O Instituto de Pesquisa Econômica Aplicada (IPEA), órgão da Secretaria de Assuntos Estratégicos da Presidência da República, divulgou o relatório de uma pesquisa feita com 3.810 pessoas sobre as causas da violência contra a mulher.
O resultado foi estarrecedor: 65% dos entrevistados, incluindo pessoas do sexo feminino, disseram que mulher com roupa curta merece ser atacada sexualmente. Comentei essa notícia com minha esposa, e sua reação foi de perplexidade: “Nem prostituta deve ser atacada”. Obviamente, concordo. Entretanto, o conceito detectado na pesquisa é tido como justificado na sociedade brasileira, e apoiado inclusive por muitas mulheres. Experimente uma conversa informal, na padaria, sobre alguma mulher com roupas curtas que esteja passando ou que more na vizinhança, e repare nas respostas…

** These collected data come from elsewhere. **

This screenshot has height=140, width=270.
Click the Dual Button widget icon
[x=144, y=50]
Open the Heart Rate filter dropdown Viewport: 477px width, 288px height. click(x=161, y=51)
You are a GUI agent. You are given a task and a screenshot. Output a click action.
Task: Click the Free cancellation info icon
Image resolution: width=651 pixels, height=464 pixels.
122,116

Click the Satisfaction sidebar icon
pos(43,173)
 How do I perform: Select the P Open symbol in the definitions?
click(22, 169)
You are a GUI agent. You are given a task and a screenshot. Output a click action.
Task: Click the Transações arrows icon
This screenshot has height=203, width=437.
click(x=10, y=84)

Outros dados também revelaram que o mesmo brasileiro que apóia as agressões contra as mulheres “da rua” é contra a agressão doméstica: 91% dos entrevistados concorda que maridos que agridem esposas devem ser presos, apesar de 63% acharem que “casos de violência dentro de casa devem ser discutidos somente entre membros da família”. O conceito de que “roupa suja se lava em casa” é apoiado por 89% da população.
A maioria dos entrevistados, 58,5%, concorda que “se mulheres soubessem se comportar haveria menos estupros”. Já 54,9% afirmaram que existem dois tipos de mulheres: as que servem para casar, e as que devem ser levadas para a cama.

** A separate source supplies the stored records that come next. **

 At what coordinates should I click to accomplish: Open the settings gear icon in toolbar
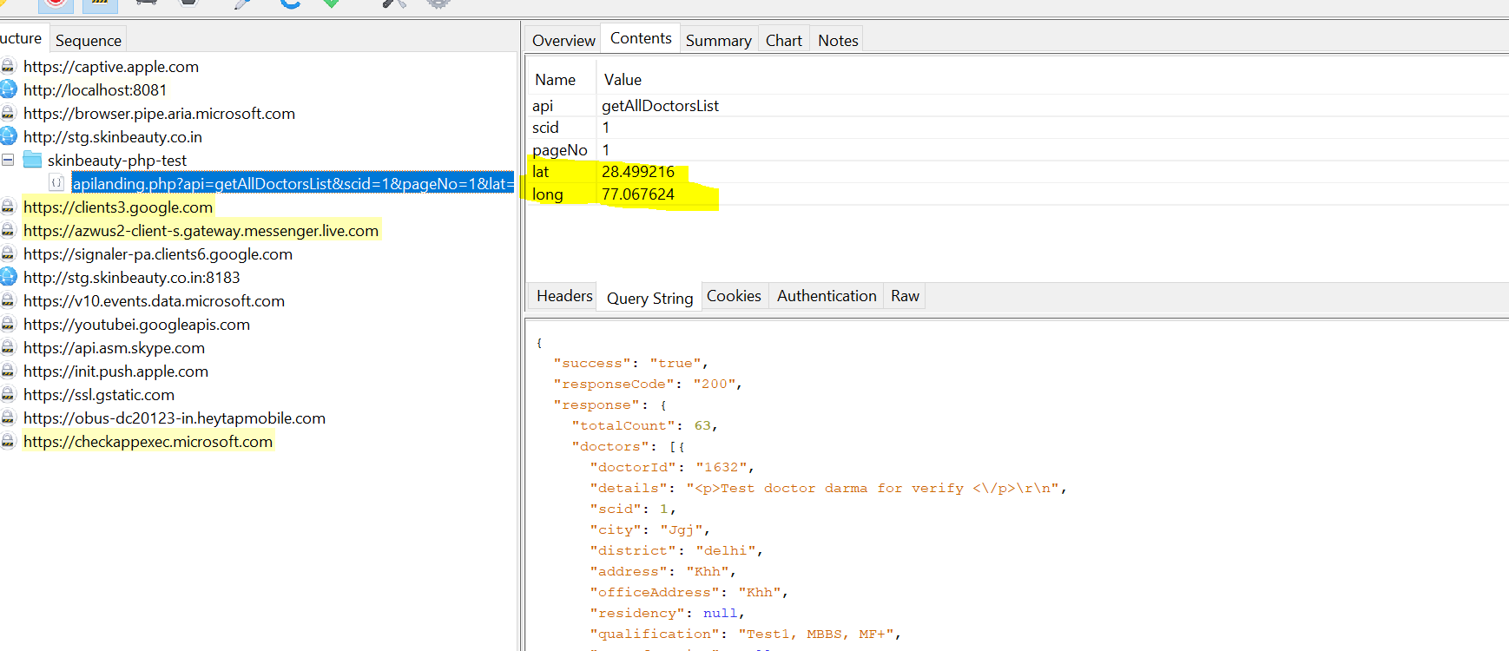[438, 3]
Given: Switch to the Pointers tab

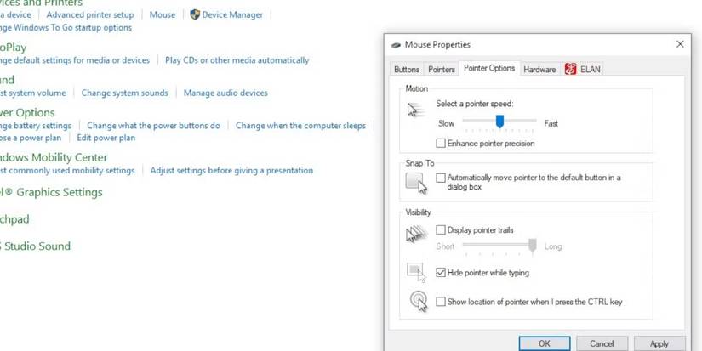Looking at the screenshot, I should (442, 70).
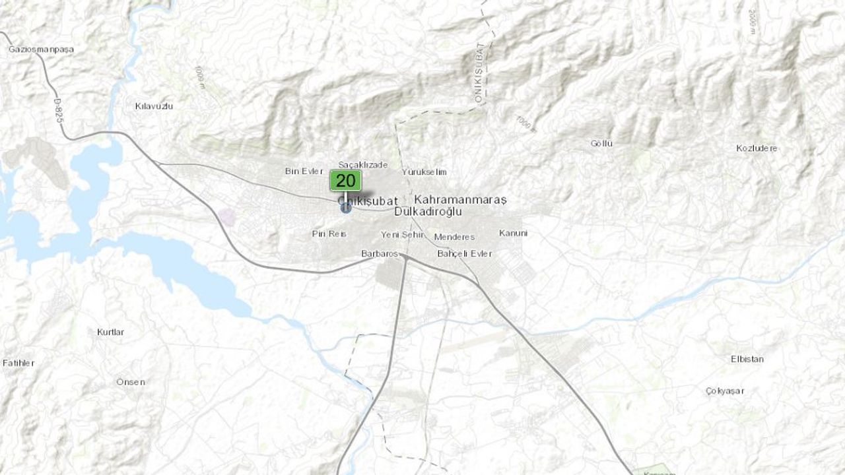845x475 pixels.
Task: Click the blue location pin dot
Action: point(346,208)
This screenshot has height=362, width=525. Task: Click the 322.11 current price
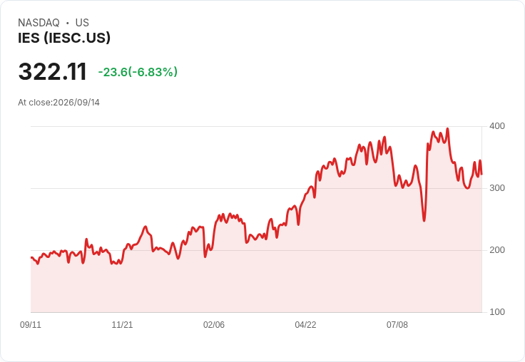click(x=53, y=71)
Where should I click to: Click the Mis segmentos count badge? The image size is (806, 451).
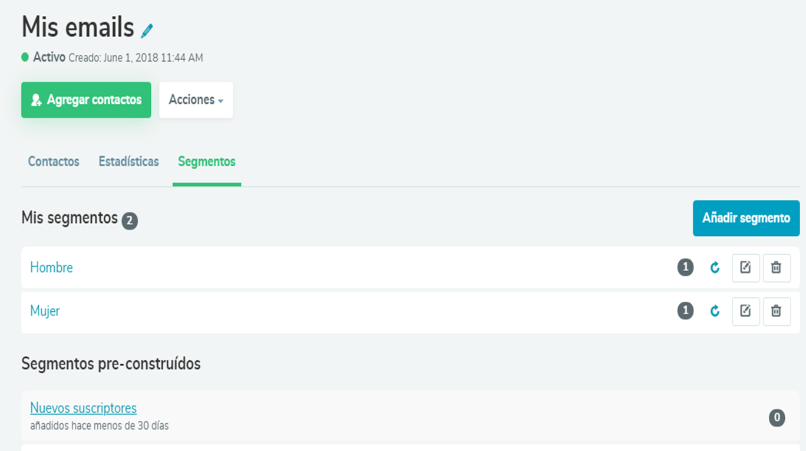[x=130, y=221]
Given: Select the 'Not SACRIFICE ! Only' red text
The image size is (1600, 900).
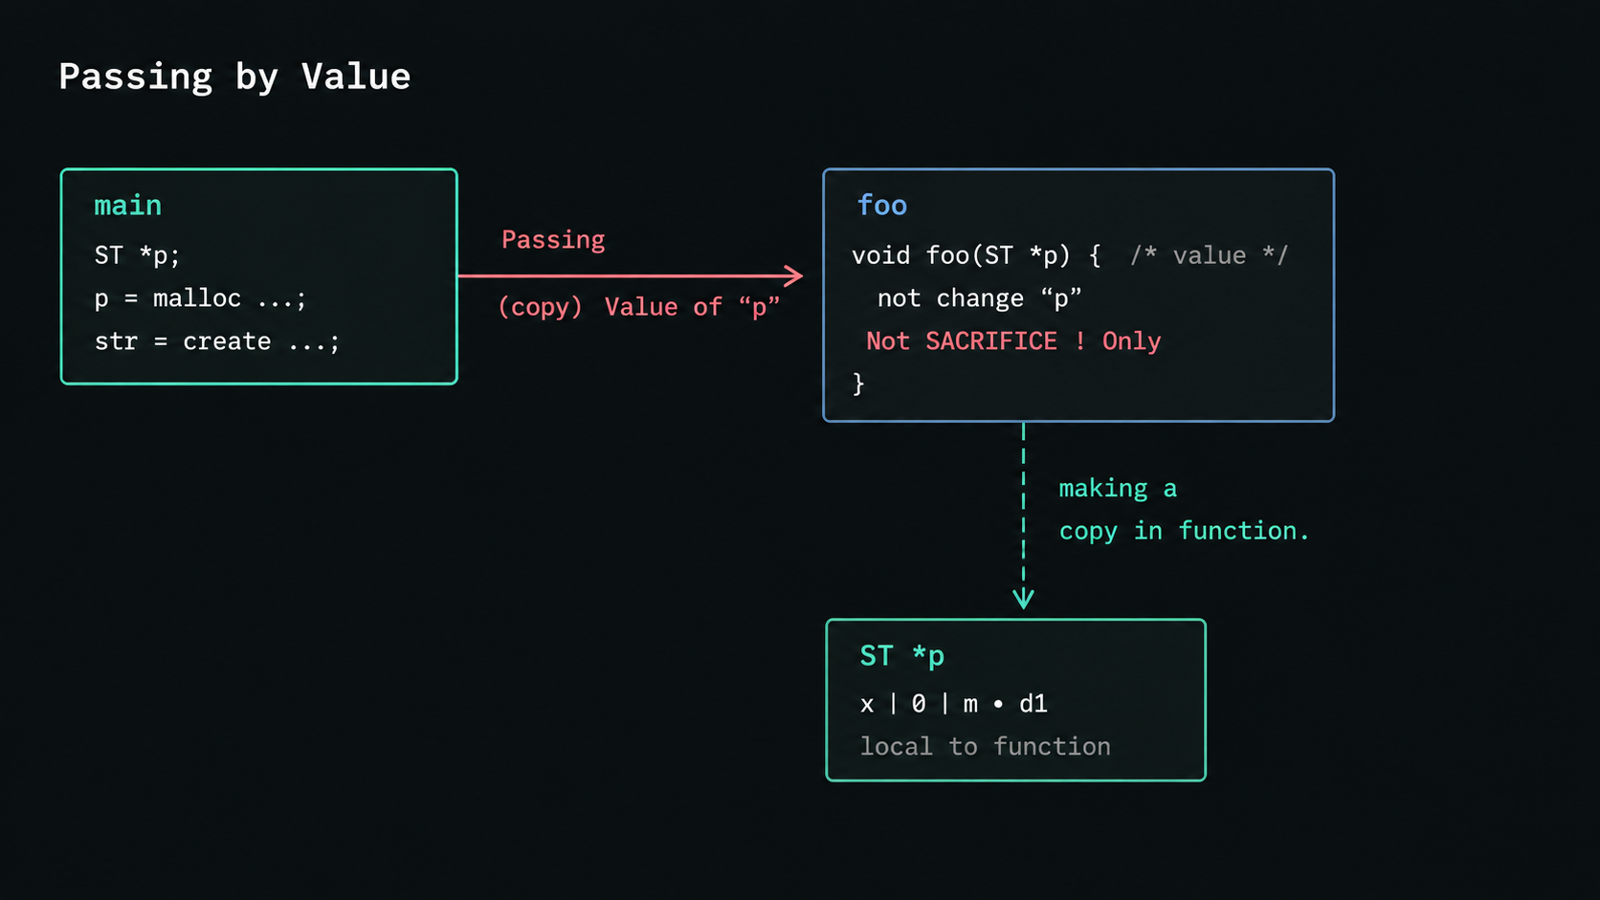Looking at the screenshot, I should [x=1013, y=341].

Todas essas informações causaram espanto à mídia e a boa parte dos internautas. Aí eu me pergunto: por que o espanto? Essa não é a realidade da nossa sociedade? Esse não é o cotidiano com o qual convivemos sempre?
Mas o que me causou maior incômodo foi ligar os seguintes pontos: a maioria dos brasileiros acha que mulher “mal vestida” deve ser estuprada e a maior parte dos brasileiros são cristãos, católicos ou evangélicos. Fora o fato de que a violência contra a mulher é uma coisa que transcende religião, não tem alguma coisa errada nisso?
O Instituto Brasileiro de Geografia e Estatística (IBGE) fez alarde ao divulgar o relatório sobre religião do Censo 2010, que apontava um crescimento superior a 60% dos fiéis evangélicos em relação ao Censo anterior, de 2000. À época do anúncio, diversos pastores, bispos, apóstolos, sub-deuses comemoraram e cantaram aos quatro ventos que, em pouco tempo, o Brasil seria um país de maioria evangélica…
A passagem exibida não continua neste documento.